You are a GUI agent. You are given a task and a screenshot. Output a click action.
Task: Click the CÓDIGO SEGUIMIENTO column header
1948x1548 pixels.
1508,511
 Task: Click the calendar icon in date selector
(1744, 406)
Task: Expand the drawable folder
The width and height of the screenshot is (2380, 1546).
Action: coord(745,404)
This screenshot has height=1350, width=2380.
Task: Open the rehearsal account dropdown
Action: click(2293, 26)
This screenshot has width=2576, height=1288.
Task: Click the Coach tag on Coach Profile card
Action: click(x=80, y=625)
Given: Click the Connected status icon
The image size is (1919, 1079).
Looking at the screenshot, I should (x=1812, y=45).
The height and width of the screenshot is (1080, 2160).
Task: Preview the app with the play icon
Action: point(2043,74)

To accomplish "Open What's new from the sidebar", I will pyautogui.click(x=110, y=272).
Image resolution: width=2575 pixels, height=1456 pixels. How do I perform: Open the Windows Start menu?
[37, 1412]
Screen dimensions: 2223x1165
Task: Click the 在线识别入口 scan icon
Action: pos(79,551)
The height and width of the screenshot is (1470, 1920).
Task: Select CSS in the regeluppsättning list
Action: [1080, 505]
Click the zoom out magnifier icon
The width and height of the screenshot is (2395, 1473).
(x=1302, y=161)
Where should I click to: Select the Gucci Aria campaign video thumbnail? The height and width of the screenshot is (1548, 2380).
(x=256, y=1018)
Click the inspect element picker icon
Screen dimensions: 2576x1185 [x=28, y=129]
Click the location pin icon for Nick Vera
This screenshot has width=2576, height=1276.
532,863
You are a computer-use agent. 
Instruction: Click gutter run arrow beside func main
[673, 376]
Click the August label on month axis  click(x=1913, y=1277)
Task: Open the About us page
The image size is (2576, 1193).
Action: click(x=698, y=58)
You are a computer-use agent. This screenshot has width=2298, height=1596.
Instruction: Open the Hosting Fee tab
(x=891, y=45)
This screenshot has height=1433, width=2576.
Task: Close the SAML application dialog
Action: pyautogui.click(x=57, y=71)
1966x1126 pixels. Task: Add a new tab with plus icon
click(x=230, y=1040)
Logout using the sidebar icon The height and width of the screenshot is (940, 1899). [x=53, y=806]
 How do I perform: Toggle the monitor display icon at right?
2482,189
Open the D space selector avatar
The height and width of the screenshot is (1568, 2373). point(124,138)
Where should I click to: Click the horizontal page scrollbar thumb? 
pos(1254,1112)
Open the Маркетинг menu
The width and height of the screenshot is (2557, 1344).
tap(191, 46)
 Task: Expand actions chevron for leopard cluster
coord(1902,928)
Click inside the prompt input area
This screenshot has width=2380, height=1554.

========================================

◆ **Problem to work on**: Please transcribe the data shown above in full, exactly as it stands.

◆ **Exercise response**:
You are a GUI agent. You are given a task and a screenshot. Output a click action.
Task: Click the CÓDIGO SEGUIMIENTO column header
1948x1548 pixels.
1508,511
 Task: Click the calendar icon in date selector
(1744, 406)
Task: Expand the drawable folder
The width and height of the screenshot is (2380, 1546).
Action: coord(745,404)
This screenshot has height=1350, width=2380.
Task: Open the rehearsal account dropdown
Action: click(2293, 26)
This screenshot has width=2576, height=1288.
Task: Click the Coach tag on Coach Profile card
Action: click(x=80, y=625)
Given: Click the Connected status icon
The image size is (1919, 1079).
Looking at the screenshot, I should (x=1812, y=45).
The height and width of the screenshot is (1080, 2160).
Task: Preview the app with the play icon
Action: point(2043,74)

To accomplish "Open What's new from the sidebar", I will pyautogui.click(x=110, y=272).
Image resolution: width=2575 pixels, height=1456 pixels. How do I perform: Open the Windows Start menu?
[37, 1412]
Screen dimensions: 2223x1165
Task: Click the 在线识别入口 scan icon
Action: pos(79,551)
The height and width of the screenshot is (1470, 1920).
Task: Select CSS in the regeluppsättning list
Action: [1080, 505]
Click the zoom out magnifier icon
The width and height of the screenshot is (2395, 1473).
(x=1302, y=161)
Where should I click to: Select the Gucci Aria campaign video thumbnail? The height and width of the screenshot is (1548, 2380).
(x=256, y=1018)
Click the inspect element picker icon
Screen dimensions: 2576x1185 [x=28, y=129]
Click the location pin icon for Nick Vera
This screenshot has width=2576, height=1276.
532,863
You are a computer-use agent. 
Instruction: Click gutter run arrow beside func main
[673, 376]
Click the August label on month axis  click(x=1913, y=1277)
Task: Open the About us page
The image size is (2576, 1193).
Action: click(x=698, y=58)
You are a computer-use agent. This screenshot has width=2298, height=1596.
Instruction: Open the Hosting Fee tab
(x=891, y=45)
This screenshot has height=1433, width=2576.
Task: Close the SAML application dialog
Action: pyautogui.click(x=57, y=71)
1966x1126 pixels. Task: Add a new tab with plus icon
click(x=230, y=1040)
Logout using the sidebar icon The height and width of the screenshot is (940, 1899). [x=53, y=806]
 How do I perform: Toggle the monitor display icon at right?
2482,189
Open the D space selector avatar
The height and width of the screenshot is (1568, 2373). point(124,138)
Where should I click to: Click the horizontal page scrollbar thumb? 
pos(1254,1112)
Open the Маркетинг menu
The width and height of the screenshot is (2557, 1344).
tap(191, 46)
 Task: Expand actions chevron for leopard cluster
coord(1902,928)
Click inside the prompt input area
This screenshot has width=2380, height=1554.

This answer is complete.